Problem description:
Copy each line of the material in which the word "Select" appears.

Listed records:
= Beginning of Section =
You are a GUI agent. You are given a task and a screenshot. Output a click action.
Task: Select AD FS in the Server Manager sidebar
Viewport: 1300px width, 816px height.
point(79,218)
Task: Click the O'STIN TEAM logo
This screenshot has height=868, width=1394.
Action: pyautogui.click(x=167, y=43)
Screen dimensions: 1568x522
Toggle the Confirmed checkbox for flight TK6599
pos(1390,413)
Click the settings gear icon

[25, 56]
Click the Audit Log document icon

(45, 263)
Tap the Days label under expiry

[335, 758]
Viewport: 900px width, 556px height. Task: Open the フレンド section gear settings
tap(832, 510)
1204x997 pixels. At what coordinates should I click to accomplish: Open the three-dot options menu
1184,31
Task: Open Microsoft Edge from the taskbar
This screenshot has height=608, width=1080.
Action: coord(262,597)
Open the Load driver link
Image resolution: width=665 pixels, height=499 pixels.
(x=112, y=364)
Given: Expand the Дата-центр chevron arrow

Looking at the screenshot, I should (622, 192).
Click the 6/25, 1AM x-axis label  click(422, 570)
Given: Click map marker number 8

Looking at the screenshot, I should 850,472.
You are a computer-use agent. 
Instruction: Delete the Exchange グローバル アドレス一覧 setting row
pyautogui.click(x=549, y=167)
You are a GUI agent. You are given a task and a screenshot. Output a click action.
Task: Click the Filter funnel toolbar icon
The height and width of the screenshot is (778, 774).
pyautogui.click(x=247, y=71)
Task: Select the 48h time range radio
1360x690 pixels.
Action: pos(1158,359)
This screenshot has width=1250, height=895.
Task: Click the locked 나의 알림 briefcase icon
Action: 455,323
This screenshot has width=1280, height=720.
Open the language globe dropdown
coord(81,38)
= End of Section =
Answer:
Task: Select AD FS in the Server Manager sidebar
Task: Select the 48h time range radio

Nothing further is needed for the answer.